Pero, tras la sorpresa, vino la desilusión. Los libreros han sido modificados hasta convertirse en una especie de jaula que parece obedecer, al igual que el acordonamiento de las mesas y sillas antiguas que ocupan el centro de la biblioteca, a la espantosamente hereditaria cultura mexicana de maltratar su patrimonio en vez de apreciarlo, por lo que, a la vez que protegen los volúmenes de las imprudencias ajenas, impiden la lectura de los títulos cuidadosamente inscritos en sus lomos. Por otro lado, es evidente que permanecen cerrados a perpetuidad, salvo que uno sea un investigador cien veces avalado por una institución prestigiosa, lo cual no es garantía de ser un individuo respetuoso de todo lo que estos libros significan.
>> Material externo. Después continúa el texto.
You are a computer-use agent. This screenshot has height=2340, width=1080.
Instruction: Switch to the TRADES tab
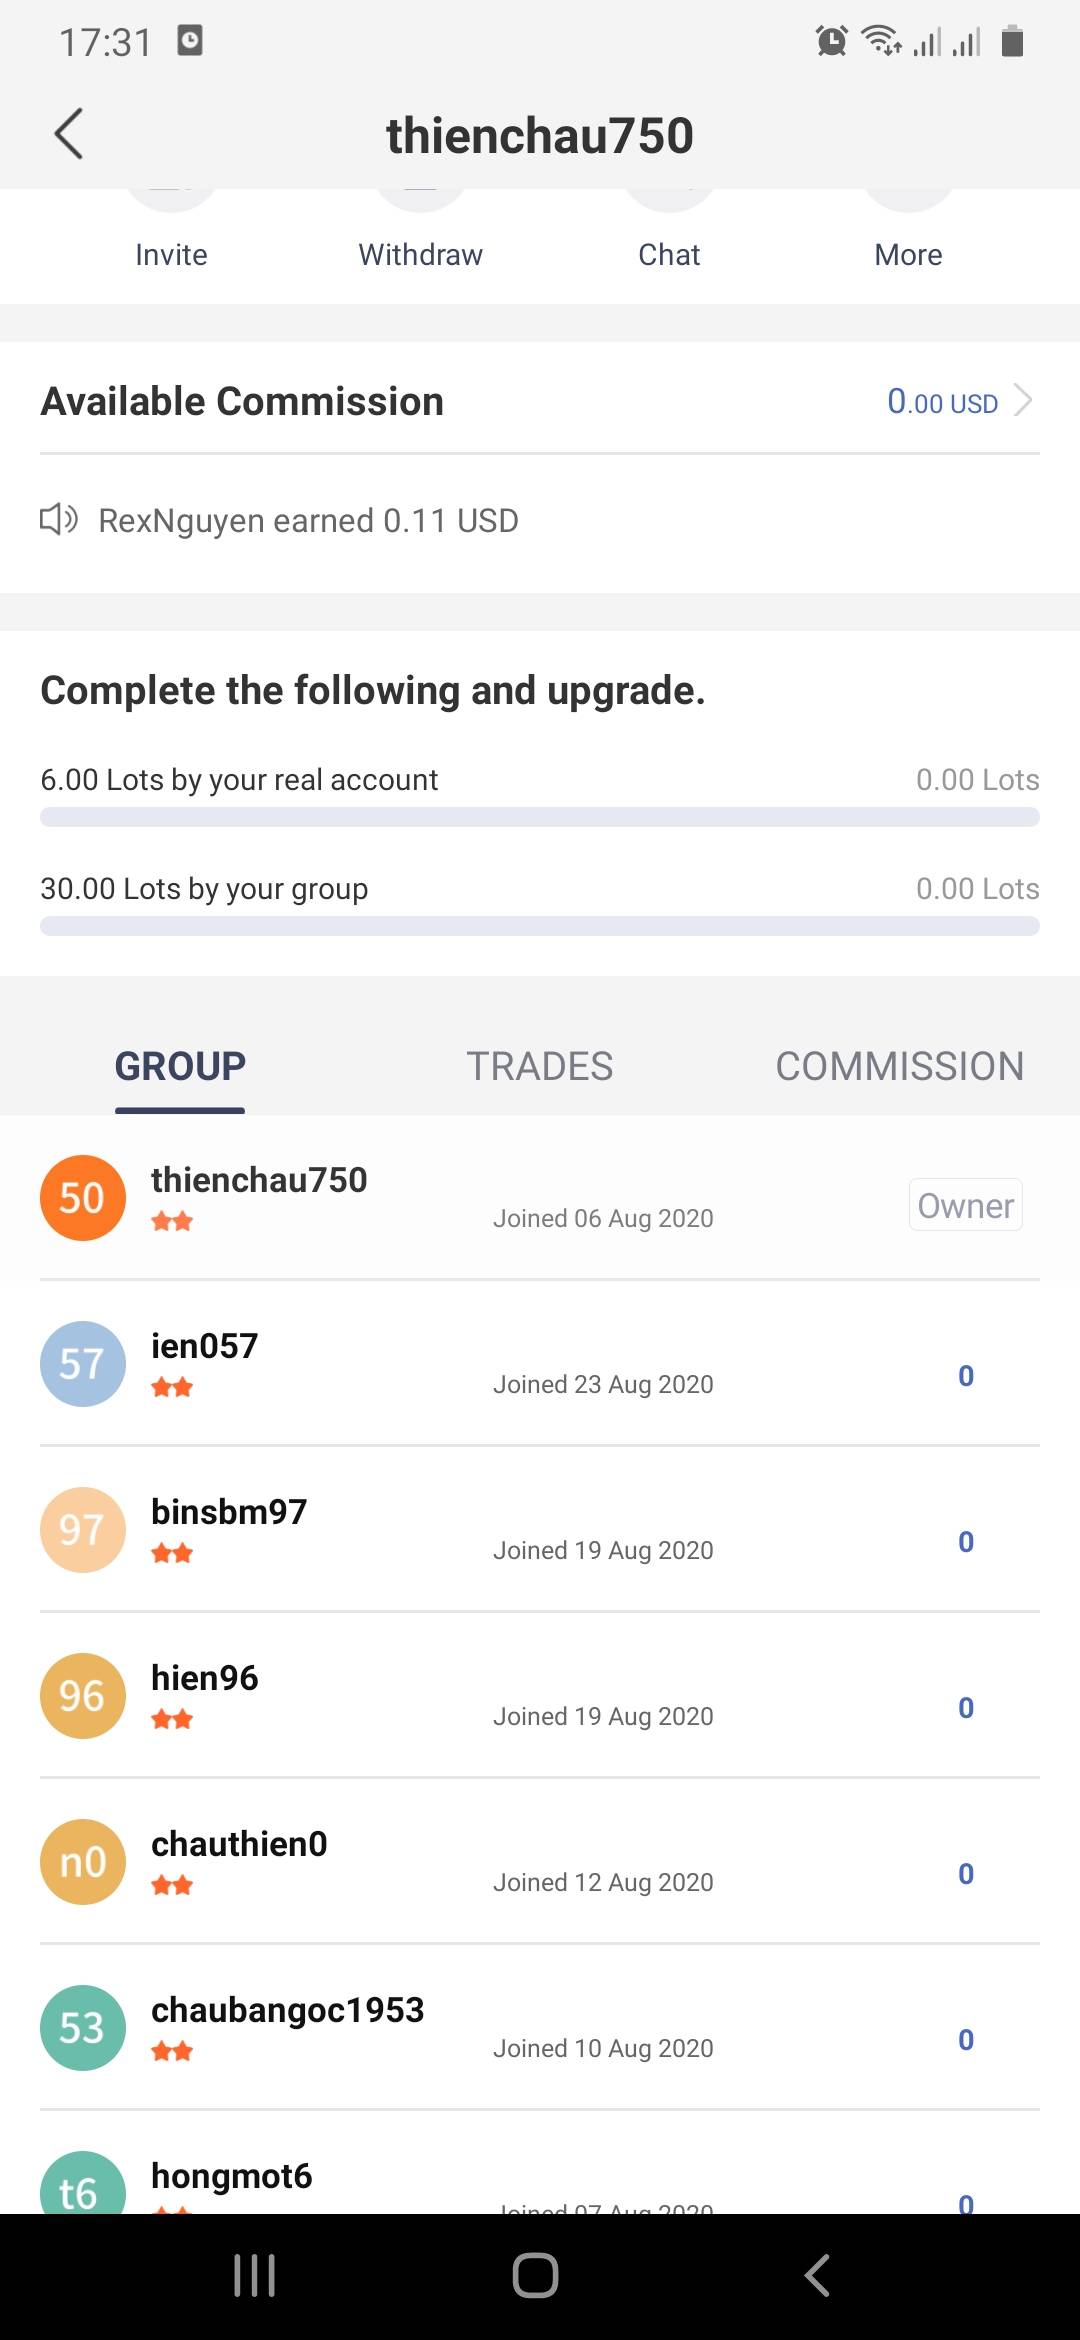539,1066
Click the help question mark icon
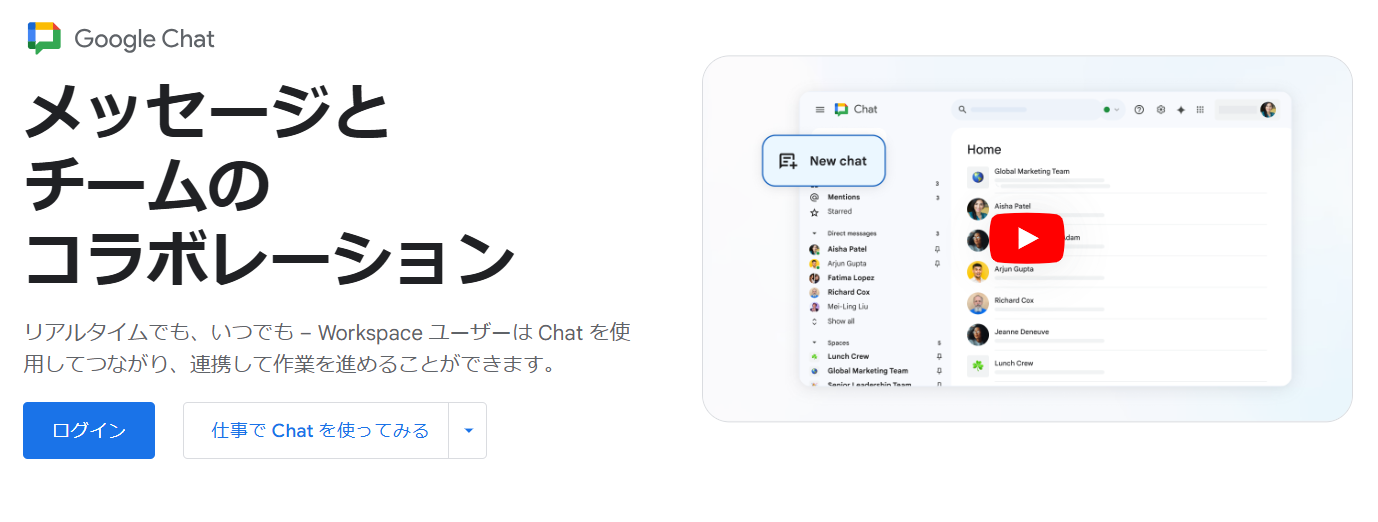Image resolution: width=1378 pixels, height=522 pixels. [1139, 110]
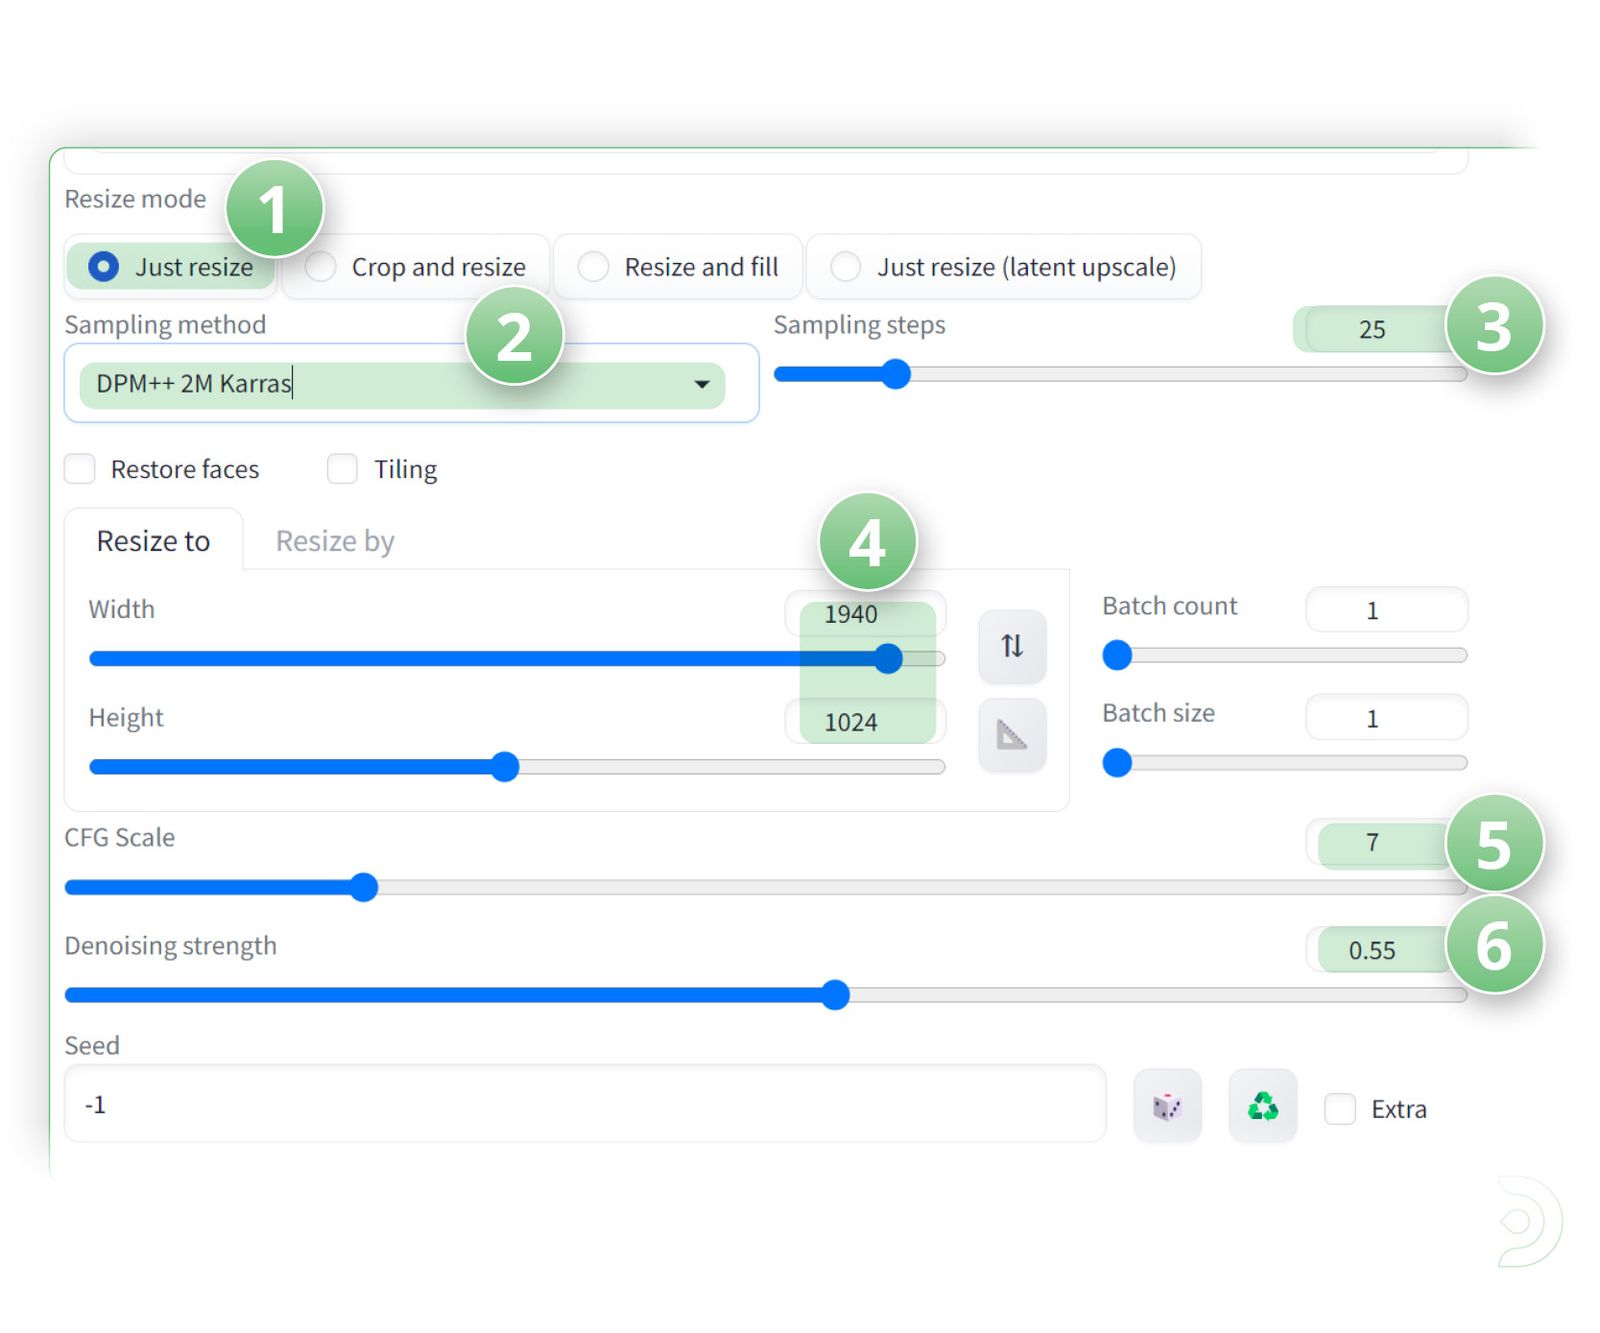This screenshot has height=1333, width=1600.
Task: Click the dice icon to randomize the seed
Action: pyautogui.click(x=1166, y=1104)
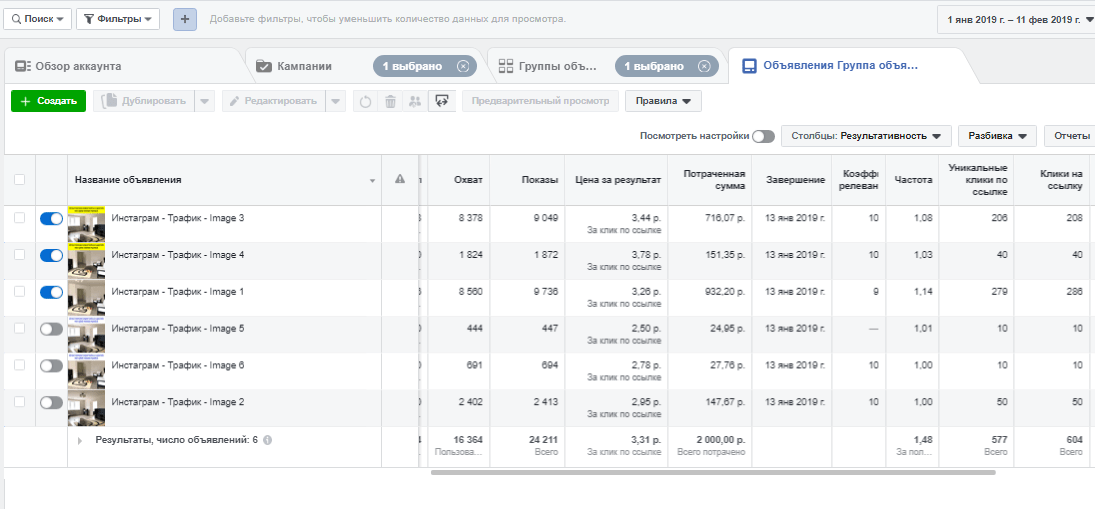Click the export/import icon in toolbar

tap(441, 101)
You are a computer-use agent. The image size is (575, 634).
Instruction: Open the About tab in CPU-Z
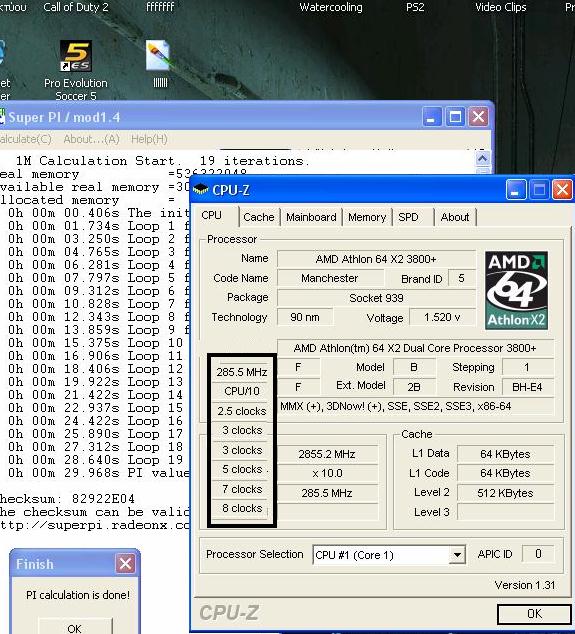pyautogui.click(x=455, y=217)
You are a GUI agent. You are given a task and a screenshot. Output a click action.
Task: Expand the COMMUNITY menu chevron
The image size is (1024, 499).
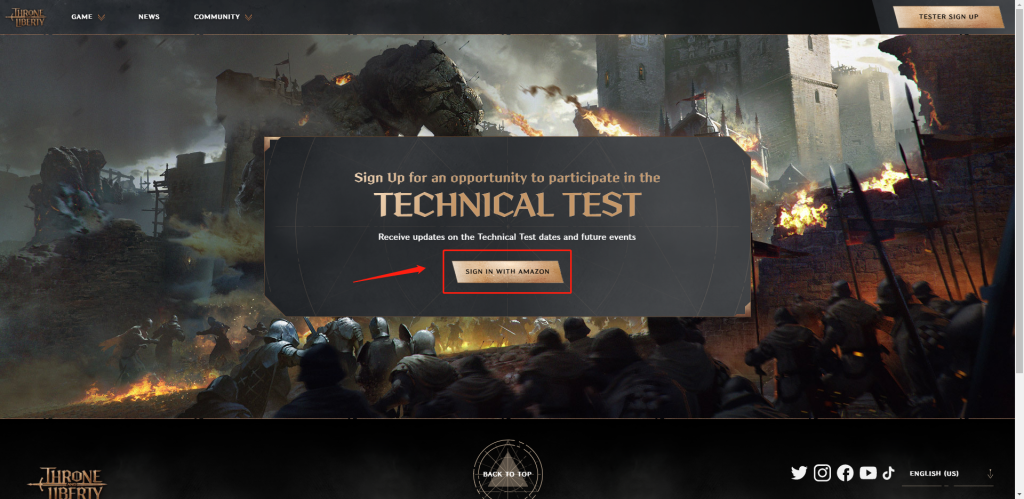point(248,18)
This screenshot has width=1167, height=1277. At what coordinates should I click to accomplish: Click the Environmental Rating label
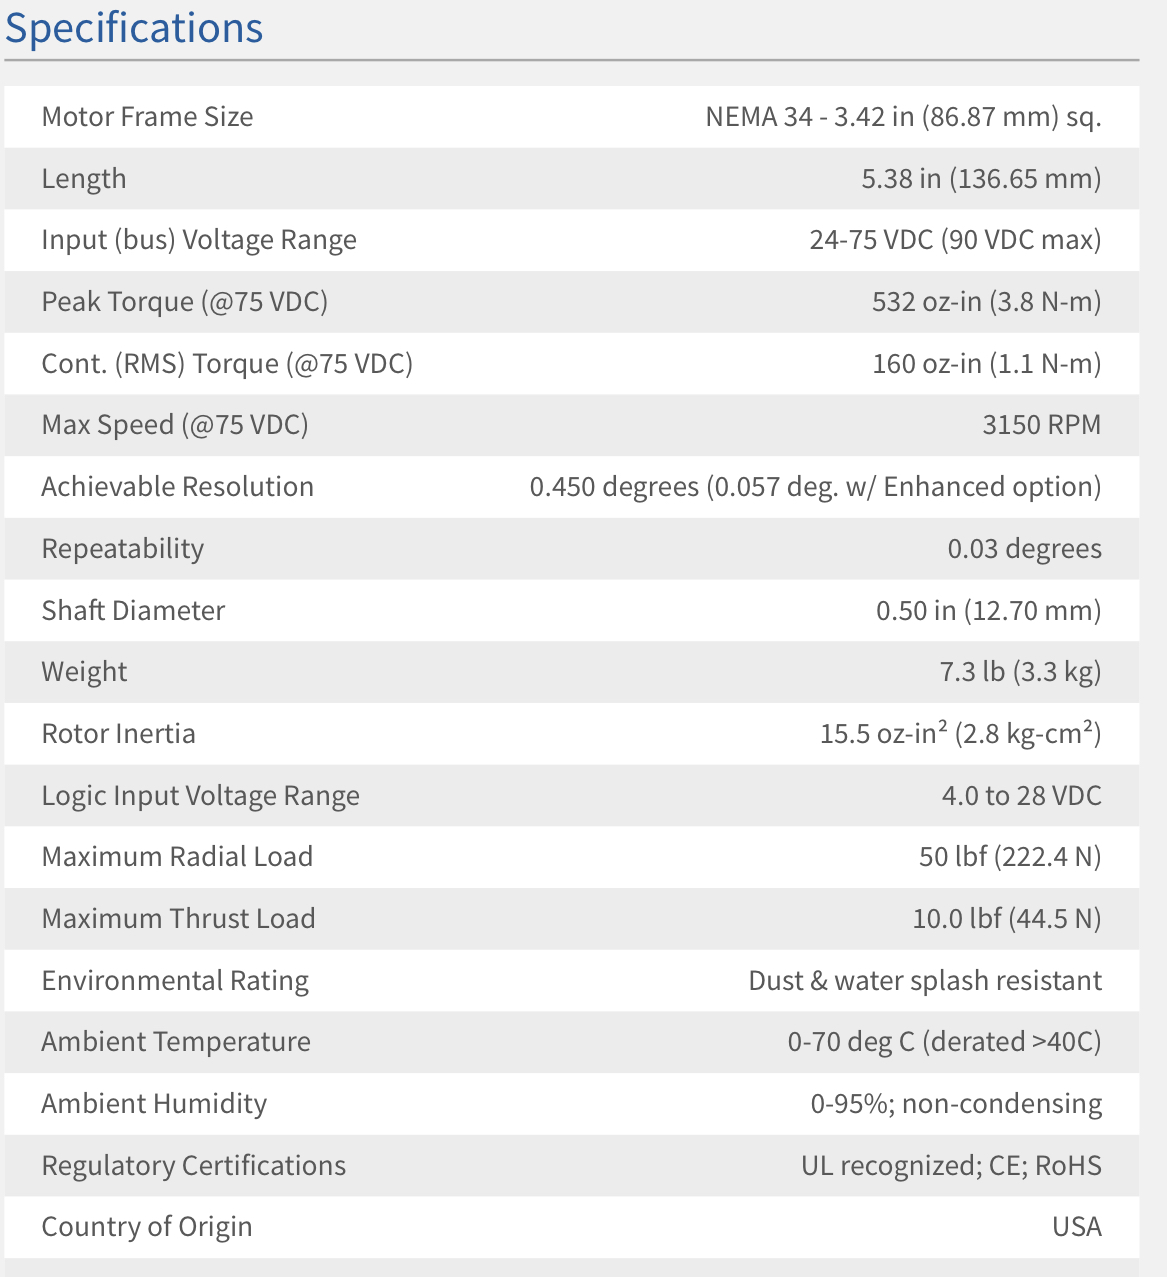click(175, 981)
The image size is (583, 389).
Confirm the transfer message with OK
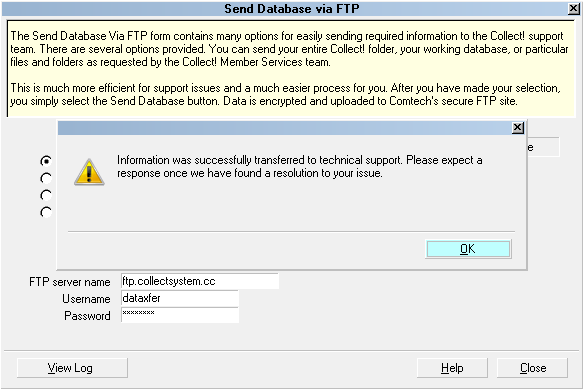pos(468,249)
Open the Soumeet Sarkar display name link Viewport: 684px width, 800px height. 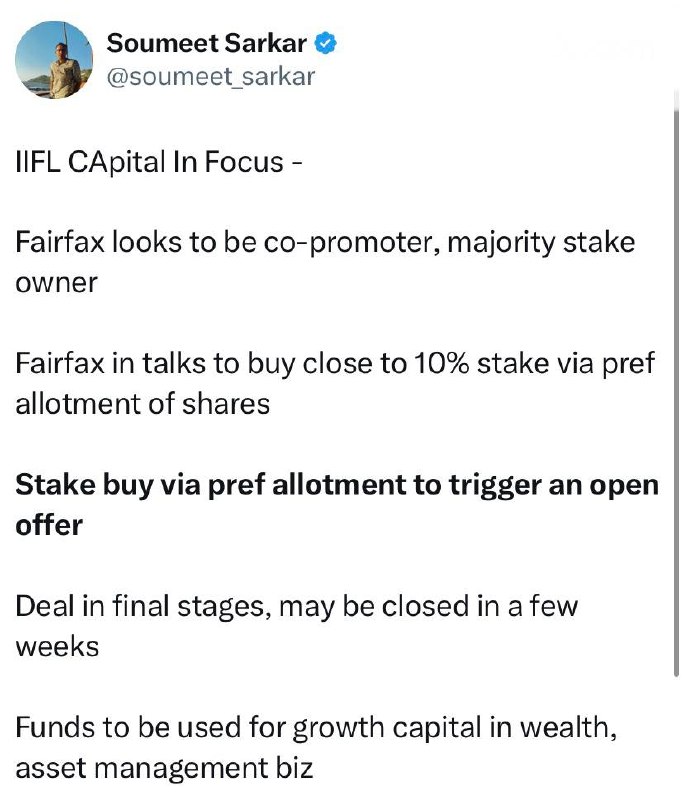[210, 43]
Lo más frustrante es el hecho de no poder ascender por las delicadas escalerillas que conducen al segundo y tercer piso, puesto que, al parecer, también sufrieron los efectos de la ignorancia humana, por lo que un bibliófilo loco como yo tiene que conformarse con leer de lejos los rótulos e imaginar ver, aunque sea tras las rejas, uno de los ejemplares de la Gramática de Nebrija, manuscrita en 1492 y que se esconde en algún lugar del tercer nivel.

Aunque estas restricciones son muy útiles para conservar, como es justo y necesario, el gran acervo de la Palafoxiana, resultan contradictorias con la idea original de su fundador, Juan de Palafox, quien concibió a esta biblioteca como un lugar público para cualquier clase de persona interesada en saber más de su mundo. Esta paradoja es testigo fiel de cómo cambian los tiempos y cómo las personas cubren sus necesidades de información y esparcimiento de diferentes maneras, y hoy lugares como este son sustituidos (por el grueso de los habitantes de este mundo, que no por los bibliófilos que siempre encontraran entre el papel y la tinta de diferentes épocas la respuesta a todos los enigmas) por espacios virtuales como el internet o vacíos como la televisión.

Por ello salí de la Biblioteca Palafoxiana como una sensación fluctuante entre la alegría y la molestia, entre el placer y el dolor. Y es que por un momento comprendí que, aunque me dejaran abiertas todas las rejas y me dejaran subir a todos los pisos, mi curiosidad y mi avidez jamás se hubieran visto satisfechas. No habría sabido ni por donde comenzar. Me habría metamorfoseado en una niña buscando el mejor rincón de un paraíso que entre ignorado y prohibido yace en la ciudad de Puebla, sin encontrarlo jamás.